§ **Short problem**:
Print the lines from the one containing "Given: Expand the Notes dropdown arrow" through the end of the records. Leave the pictures out.

§ **Source material**:
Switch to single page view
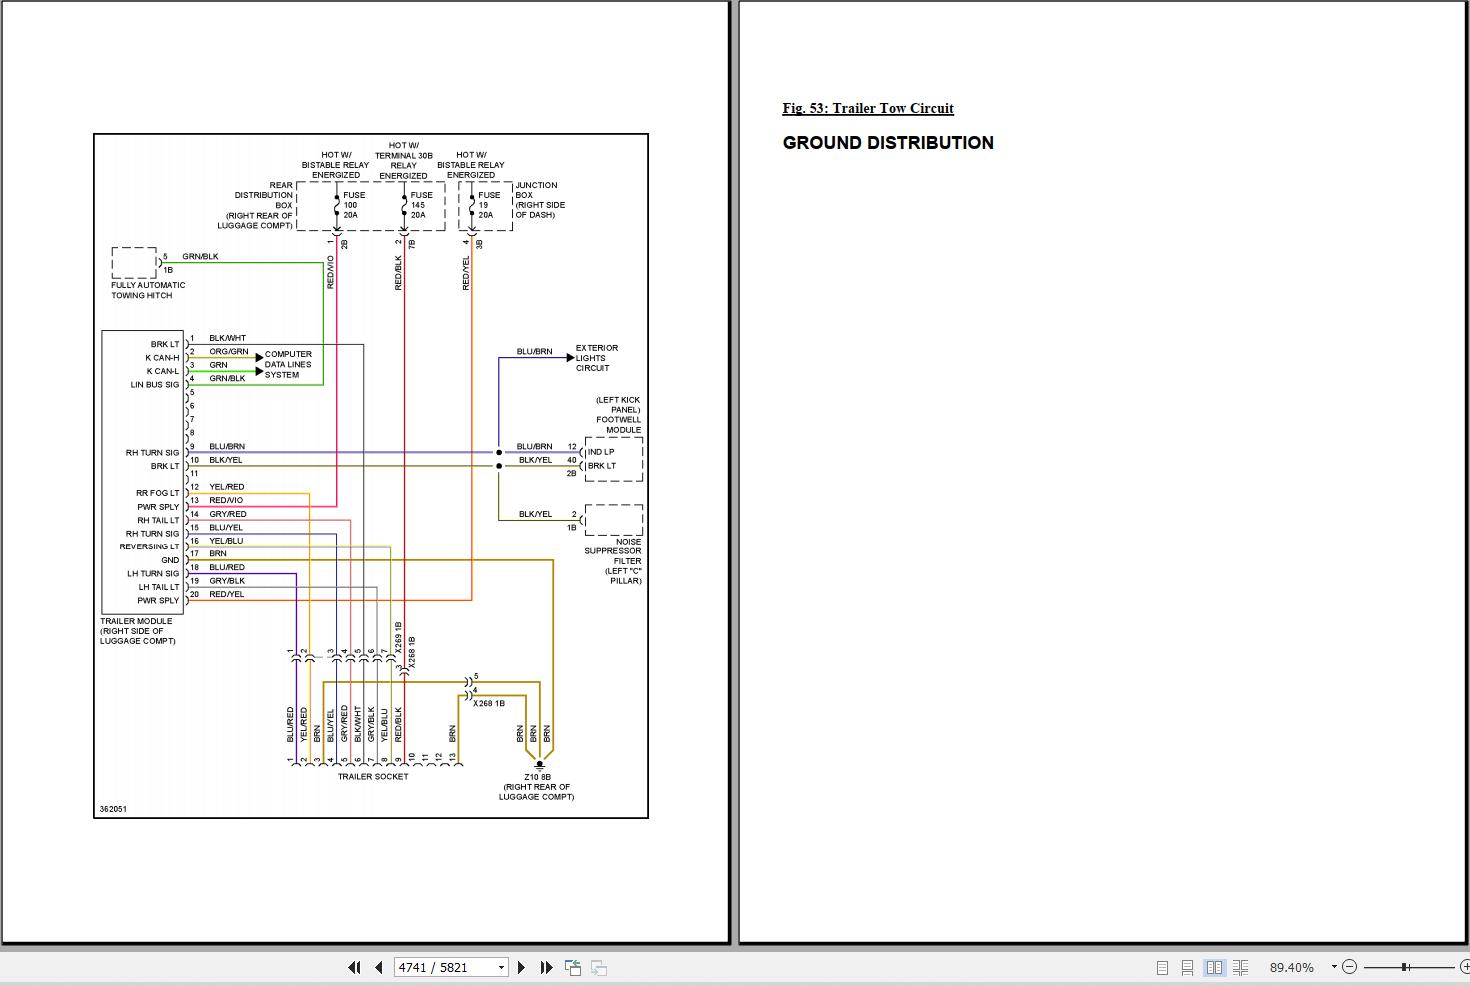The width and height of the screenshot is (1470, 986). pos(1162,967)

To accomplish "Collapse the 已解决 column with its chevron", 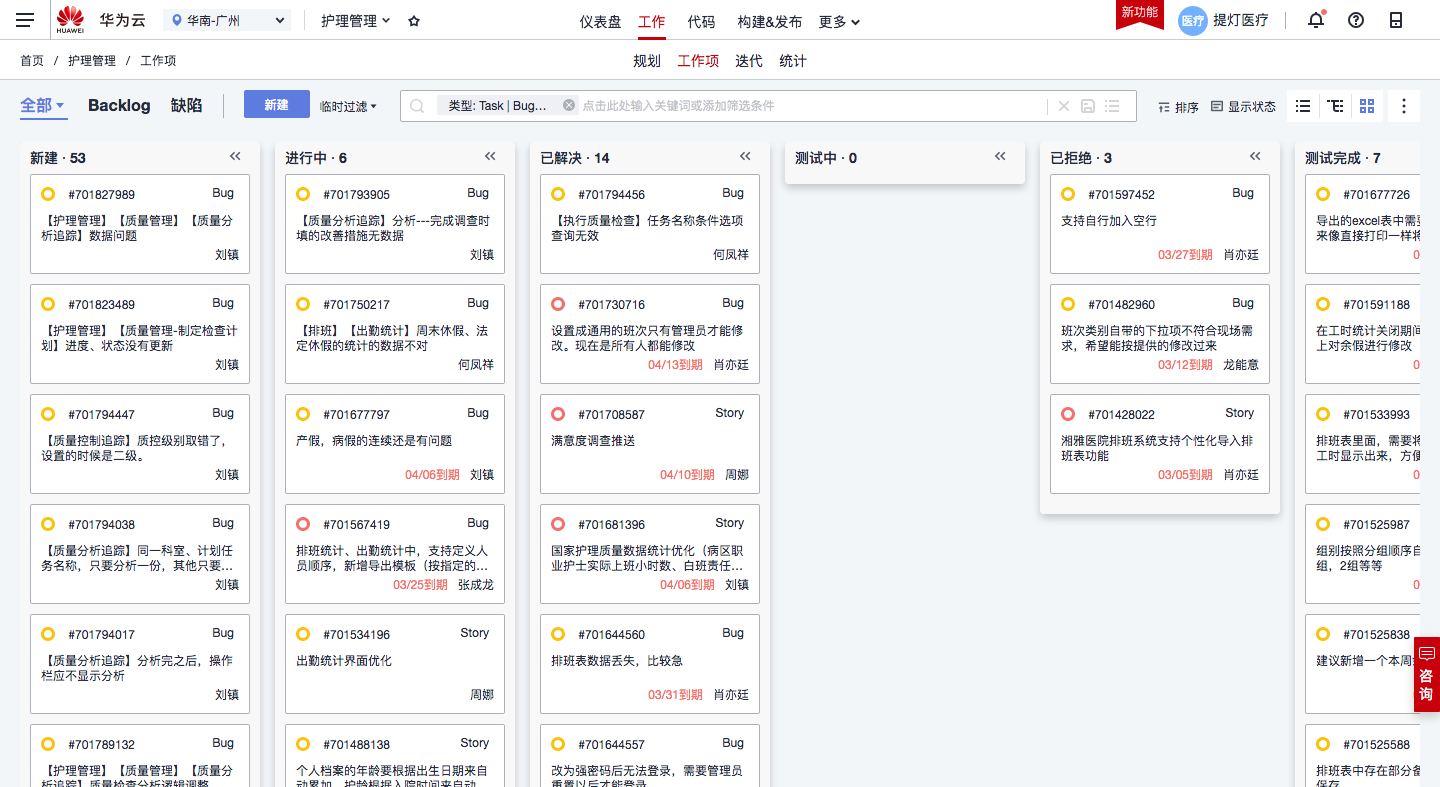I will 744,156.
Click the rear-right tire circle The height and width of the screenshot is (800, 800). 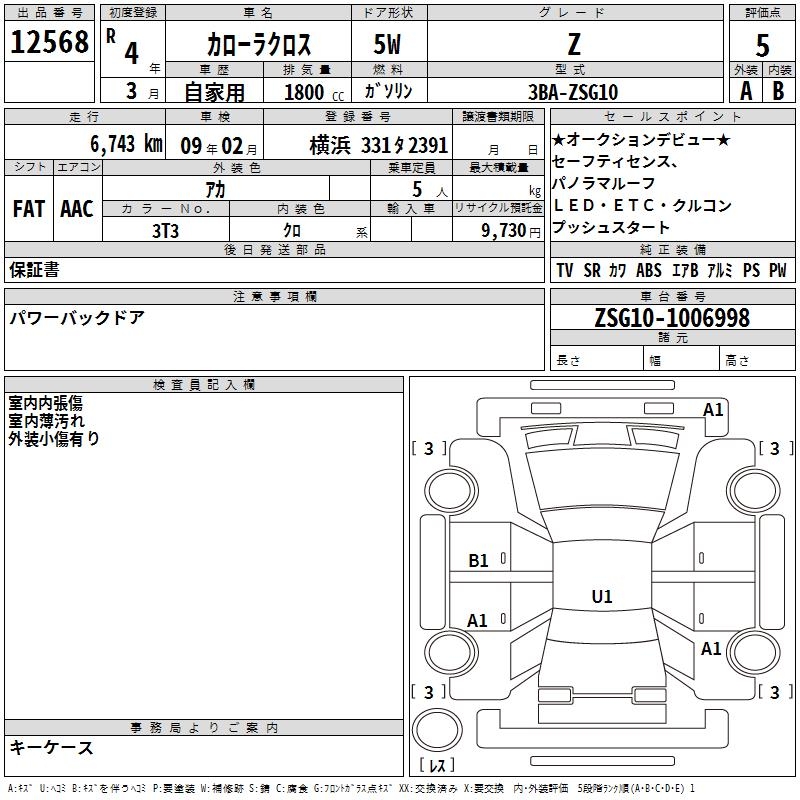754,652
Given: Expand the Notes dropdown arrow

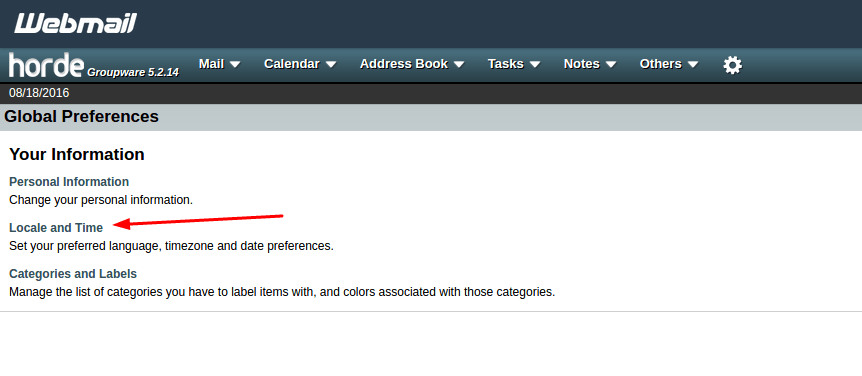Looking at the screenshot, I should 611,64.
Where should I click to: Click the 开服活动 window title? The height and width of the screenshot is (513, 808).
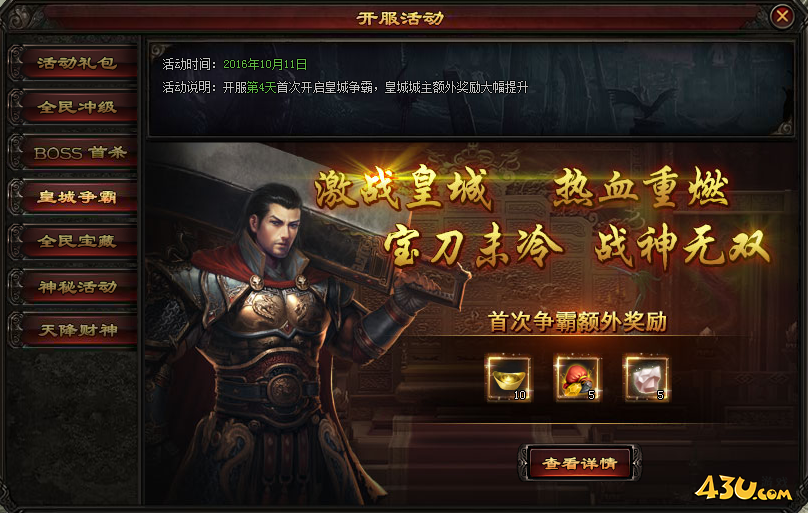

§ **Solution to the problem**:
Given: Expand the Notes dropdown arrow

Looking at the screenshot, I should 611,64.
Where should I click to: Click the 开服活动 window title? The height and width of the screenshot is (513, 808).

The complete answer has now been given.